New Walmart site was Plaza Galleria 08-17-2014When I was driving east on Independence from Kingshighway, I expected to see a big empty spot where the old Plaza Galleria, the ice skating rink, used to be, but the space was even more empty than I thought. This photo is looking south toward the back of the Town Plaza Shopping Center.

Among the missing buildings was a strip of businesses, including Trish’s Place. I was never in the joint, but Missourian photographer Laura Simon showed up on May 31, 2014, to shoot a gallery of photos of the closing of the local watering hole.

Earlier Plaza Galleria posts

 

5 Replies to “Goodbye Trish’s Place”

  1. This whole situation is just plain SAD! I read back over your post about the :screaming” plants. I think it’s one of your most poetic ones, and it captures how I felt about the ending of the Plaza Galleria.
    It’s not that the place was particularly significant to my life. I did take my daughter and her little friends there for skating parties.
    It’s the IDEA of it. I loved the big windows, the arches, and the plants. It was such an outlandish, original, imaginative IDEA, and I can’t help wishing that it could have BEEN something more than it was.
    –and for that space to hold yet another Walmart!
    I am crushed by the overwhelming MUNDANENESS of it all!! No more flights of fancy, as we gaze at the open expanse of glass and arch… A Walmart! Oh, the hideous SAMENESS of it… How can we stand more of the loud, over-commercial banality of yet another Walmart?????
    Thank you for recording these changes in our life spaces, no matter how disappointing they are, Ken! I love to look back through your travels from time to time and remember how it used to be!

  2. Well stated comment, Madeline. Another Wally World is not what we need.
    Would love to see Trader Joes establish here to provide a alternative. They would get a lot of support.
    Schnuck’s has been a good store. They give quite a bit back the community with generous donations. Far,far more the Walmart.
    Sometimes, we progress with changes, sometimes regress.

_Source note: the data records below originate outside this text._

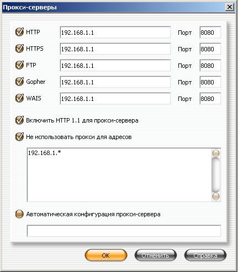The height and width of the screenshot is (272, 238).
Task: Uncheck the WAIS proxy checkbox
Action: [19, 98]
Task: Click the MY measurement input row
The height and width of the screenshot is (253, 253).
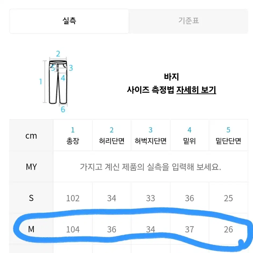Action: tap(150, 167)
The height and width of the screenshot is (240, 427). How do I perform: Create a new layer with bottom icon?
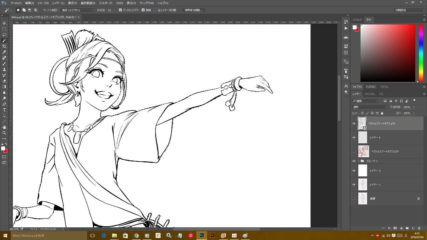click(413, 228)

  3. Not a Walmart… A Walmart Neighborhood Market. I believe its mostly a small (NO-Frills, NO Name Brands, BYOSacks & Rent-a-Cart) grocery store. It will be more like Aldi’s & the new Kroger’s Ruler Foods soon to open on William St. in Dushell’s building. Both more competition for Aldi’s, Sav-A-Lot, and Food Giant. In my humble opinion Schnucks & the Walmart Super Center have more of a built in clientele. I wonder if Kroger or Walmart bothered to call ALBERTSON’s and ask how warm the water was in Cape Town? But Albertson’s came in to directly challenge SCHNUCKS and failed – mostly because of the reasons Tom Neumeyer points out above. Albersons tried to BUY-OUT Schnucks and when they refused Alberstons tried to put them out of business by going head-to-head in the smaller markets.

  4. I think one of Albertson’s problems was they were not on the main drag. Wal-Mart as about everything including groceries, but have people fooled as they are not cheap, except for some of their products which are cheap and not very good quality.

  5. Frank,
    you must be thinking of the Grocery Store that built the building and opened for a while in what is now the Cape First church at 254 S Silver Springs Rd, Cape Girardeau, MO,

    Albertson had a prime location almost right across the street from Schnucks. They built the building on corner of Independence and Kingshighway next to Arby’s. After they went out of business it sat empty for quite a while until Southeast HealthPoint Rehab bought and added on to the building listed as 2126 Independence. Like I noted above, Albertson’s came in to directly challenge SCHNUCKS and failed miserably. Though it was a very nice store and their named brand prices were even higher than Schnucks, but their Albertson brands were affordable. Their bakery, Deli, fresh meat and seafood was excellent – though pricy.